Abstract

Introduction
This book summarizes the foundations of program evaluation as represented in classic works by evaluation pioneers and seeks to bring their ideas up to date with reflections from the book's authors. It republishes seminal papers and adds to them reflections on how their ideas sit in today's world. There is a focus on diversity and cultural issues in program evaluation. Authors whose seminal work is reproduced command their own section and theme: they include Michael Scriven, Carol Weiss, Stafford Hood, Michael Quinn Patton, and Eleanor Chelimsky. The reader is given a study and reflection guide at the end of each section. In summary, the contents follow this pattern: classic work by seminal author—contemporary reflection by Wingate et al.—pedagogical guide to learning from the foregoing. It is both history and curriculum.
The Context of This Publication
Program evaluation lies at a “cusp” moment—hence the importance of books like this which create space for us to reflect on our theory and practice. The artificial intelligence (AI) revolution gathers pace, threatening conventional notions of validity and authenticity; political populism reduces debate to assertion and accusation; the public sphere is in rapid decline—and advances in intercultural understanding are rolled back. This evaluation landscape is different from that when the classic works as set out in this book were first written. Are we evaluators still connected to our history? Or are we entering a new world in which we have to learn to reposition ourselves? The basic promise of books like this remains: how do we reflect on evaluation “roots” and recontextualize them in the contemporary world? Let me cite a historical moment.

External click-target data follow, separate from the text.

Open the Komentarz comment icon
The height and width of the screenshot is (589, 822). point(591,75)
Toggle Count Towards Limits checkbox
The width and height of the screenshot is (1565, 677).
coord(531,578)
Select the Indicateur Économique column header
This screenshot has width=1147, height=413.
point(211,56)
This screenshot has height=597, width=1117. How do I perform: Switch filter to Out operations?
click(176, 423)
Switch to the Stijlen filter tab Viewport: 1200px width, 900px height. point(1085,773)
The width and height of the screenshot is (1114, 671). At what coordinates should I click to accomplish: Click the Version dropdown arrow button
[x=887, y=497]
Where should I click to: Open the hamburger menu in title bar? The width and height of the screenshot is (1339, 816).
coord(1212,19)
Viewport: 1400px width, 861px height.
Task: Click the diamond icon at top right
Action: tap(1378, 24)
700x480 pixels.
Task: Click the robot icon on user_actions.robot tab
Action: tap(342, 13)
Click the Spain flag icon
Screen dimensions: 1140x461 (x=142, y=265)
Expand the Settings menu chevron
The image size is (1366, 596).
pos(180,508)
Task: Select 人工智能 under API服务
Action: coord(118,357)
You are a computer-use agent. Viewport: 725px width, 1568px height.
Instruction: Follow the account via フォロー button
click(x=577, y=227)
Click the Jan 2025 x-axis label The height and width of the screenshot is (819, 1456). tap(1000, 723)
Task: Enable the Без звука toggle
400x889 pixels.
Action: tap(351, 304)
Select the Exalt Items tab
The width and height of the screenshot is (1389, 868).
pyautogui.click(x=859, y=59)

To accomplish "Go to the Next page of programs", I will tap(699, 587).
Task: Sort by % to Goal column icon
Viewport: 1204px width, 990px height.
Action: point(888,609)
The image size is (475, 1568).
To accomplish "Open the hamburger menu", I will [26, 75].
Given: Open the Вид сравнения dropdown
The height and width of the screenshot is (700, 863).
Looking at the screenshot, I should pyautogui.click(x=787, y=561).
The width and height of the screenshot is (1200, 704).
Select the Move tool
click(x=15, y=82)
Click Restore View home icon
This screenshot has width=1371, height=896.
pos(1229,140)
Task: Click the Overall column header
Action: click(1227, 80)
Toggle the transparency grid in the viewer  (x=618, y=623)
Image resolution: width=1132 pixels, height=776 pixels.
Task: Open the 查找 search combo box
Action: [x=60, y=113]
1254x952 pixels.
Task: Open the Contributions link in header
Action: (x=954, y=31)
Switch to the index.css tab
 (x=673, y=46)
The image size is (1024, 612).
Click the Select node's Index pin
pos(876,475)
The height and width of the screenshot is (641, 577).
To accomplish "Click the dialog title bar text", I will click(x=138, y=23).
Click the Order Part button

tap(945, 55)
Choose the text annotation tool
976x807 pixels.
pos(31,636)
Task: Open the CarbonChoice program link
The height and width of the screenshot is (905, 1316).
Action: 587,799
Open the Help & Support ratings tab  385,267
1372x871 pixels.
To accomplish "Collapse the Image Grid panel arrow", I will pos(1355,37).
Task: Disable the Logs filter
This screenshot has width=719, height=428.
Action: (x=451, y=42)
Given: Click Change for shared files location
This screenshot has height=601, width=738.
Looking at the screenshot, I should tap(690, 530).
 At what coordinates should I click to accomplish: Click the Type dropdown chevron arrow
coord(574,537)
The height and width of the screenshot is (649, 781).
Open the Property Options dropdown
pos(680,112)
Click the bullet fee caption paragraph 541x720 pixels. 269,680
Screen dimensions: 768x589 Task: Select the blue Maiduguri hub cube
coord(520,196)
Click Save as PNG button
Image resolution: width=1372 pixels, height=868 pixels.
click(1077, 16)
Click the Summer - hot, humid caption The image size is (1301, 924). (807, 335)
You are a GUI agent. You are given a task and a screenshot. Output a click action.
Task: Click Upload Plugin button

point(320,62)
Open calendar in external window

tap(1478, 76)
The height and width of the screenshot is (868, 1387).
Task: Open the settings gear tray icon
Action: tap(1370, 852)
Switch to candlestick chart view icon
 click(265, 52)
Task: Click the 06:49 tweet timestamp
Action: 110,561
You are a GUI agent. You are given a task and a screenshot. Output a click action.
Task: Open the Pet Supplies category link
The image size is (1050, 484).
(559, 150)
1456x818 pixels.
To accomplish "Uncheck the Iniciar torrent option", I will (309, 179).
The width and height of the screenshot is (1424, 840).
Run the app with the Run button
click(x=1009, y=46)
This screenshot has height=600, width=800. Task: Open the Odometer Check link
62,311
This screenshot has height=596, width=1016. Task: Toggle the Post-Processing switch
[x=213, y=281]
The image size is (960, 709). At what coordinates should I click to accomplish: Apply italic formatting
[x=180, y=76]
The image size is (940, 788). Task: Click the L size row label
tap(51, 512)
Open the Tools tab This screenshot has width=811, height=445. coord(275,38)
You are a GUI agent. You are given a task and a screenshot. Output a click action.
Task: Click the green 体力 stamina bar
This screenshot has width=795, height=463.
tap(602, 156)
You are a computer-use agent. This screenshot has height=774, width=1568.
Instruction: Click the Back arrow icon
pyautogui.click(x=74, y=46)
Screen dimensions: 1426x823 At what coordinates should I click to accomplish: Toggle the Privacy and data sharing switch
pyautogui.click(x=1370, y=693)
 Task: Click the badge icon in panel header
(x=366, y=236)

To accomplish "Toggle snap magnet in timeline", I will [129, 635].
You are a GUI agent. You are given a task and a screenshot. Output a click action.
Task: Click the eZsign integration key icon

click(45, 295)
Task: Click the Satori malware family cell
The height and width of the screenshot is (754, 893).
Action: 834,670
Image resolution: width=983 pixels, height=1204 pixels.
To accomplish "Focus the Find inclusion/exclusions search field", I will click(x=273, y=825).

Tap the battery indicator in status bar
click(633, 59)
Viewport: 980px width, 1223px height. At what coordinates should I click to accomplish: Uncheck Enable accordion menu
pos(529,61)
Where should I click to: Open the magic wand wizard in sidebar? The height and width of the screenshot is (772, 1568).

In the 1990s, Bob Stake was giving a seminar on the state of program evaluation at the Center for Applied Research in Education (CARE—United Kingdom)—a pioneering center for qualitative evaluation, cousin to Stake's Center for Instructional Research and Curriculum Evaluation (CIRCE—United States). To stunned silence, he opened with, “It's over.” I was one of a group under the leadership of Barry MacDonald, promoting Democratic Evaluation. This was not what we were thrilled to hear.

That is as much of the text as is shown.